WRITTEN TASK: Rewrite the stretch of the records from the line that contains "Find the location" through the line that contains "x-tick-label: Casino is", changing "screenshot" to "image" and leaving everything else unchanged. Leave the pictures out of your answer.
─── THE RECORDS
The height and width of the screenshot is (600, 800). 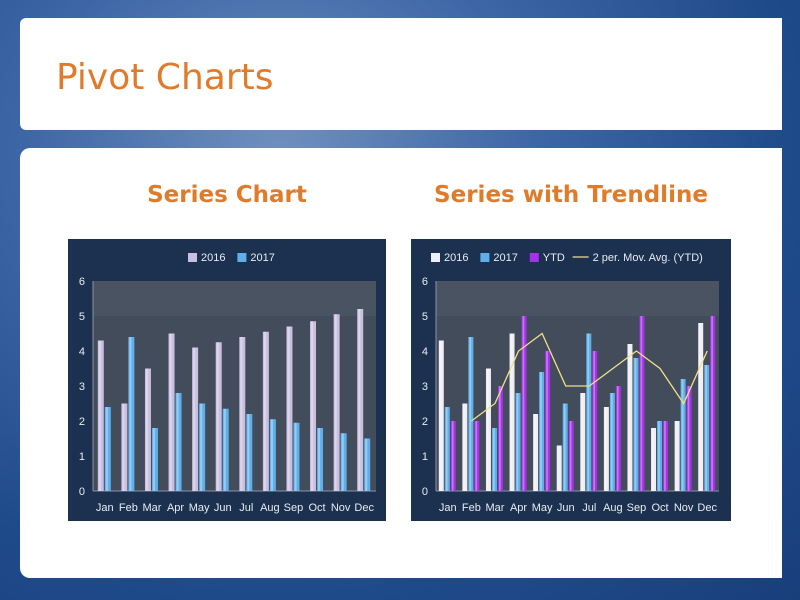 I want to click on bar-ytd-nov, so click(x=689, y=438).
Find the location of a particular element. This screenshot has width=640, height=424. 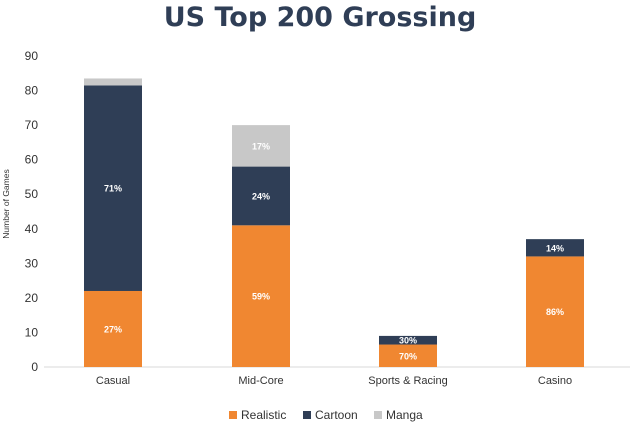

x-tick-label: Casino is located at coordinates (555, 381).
──────
─── THE RECORDS
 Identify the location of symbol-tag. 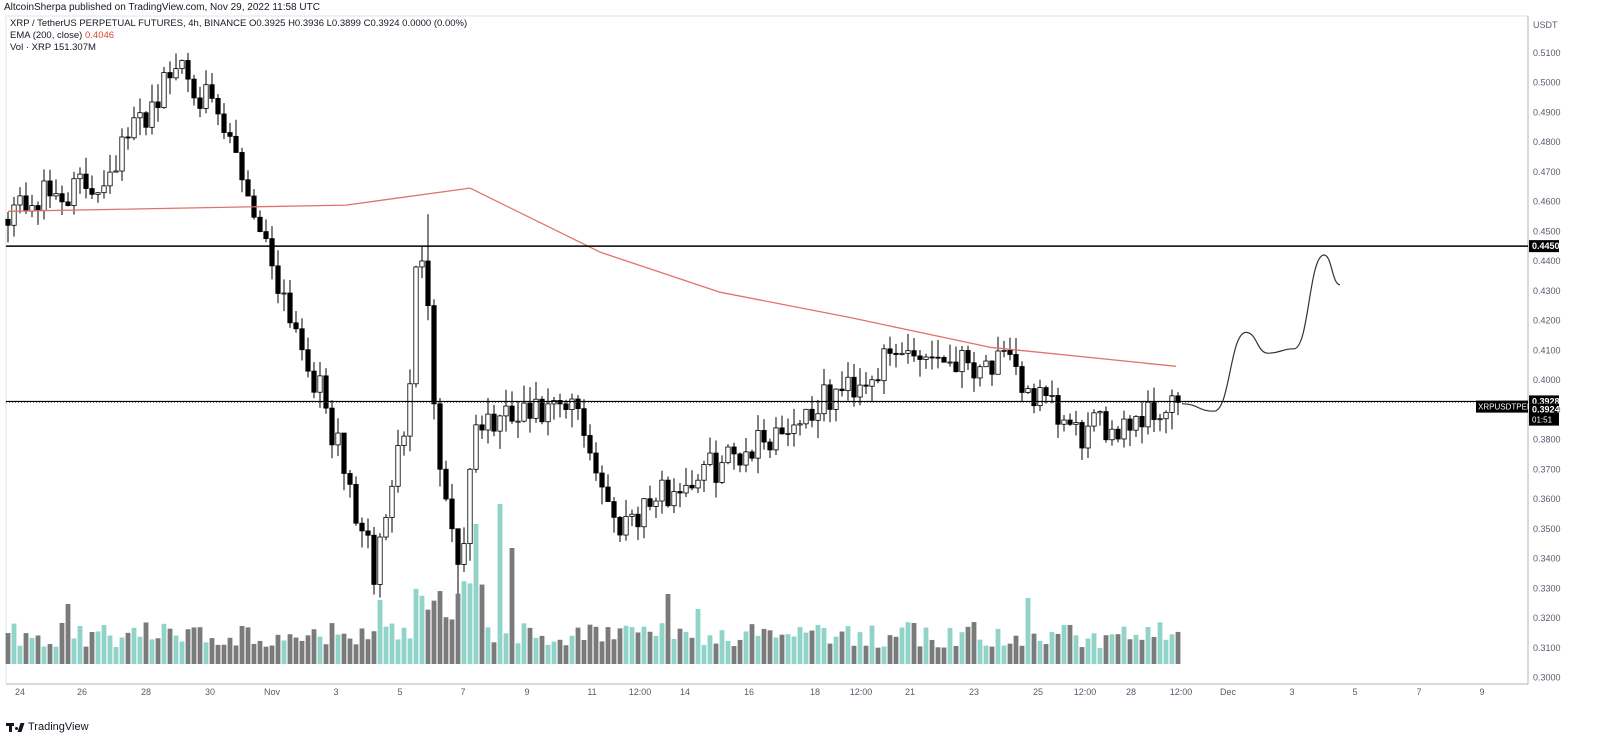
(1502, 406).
──────
ANSWER FOR THIS EXERCISE:
Find the location of a particular element. This image has width=640, height=424. 

x-tick-label: Casino is located at coordinates (555, 381).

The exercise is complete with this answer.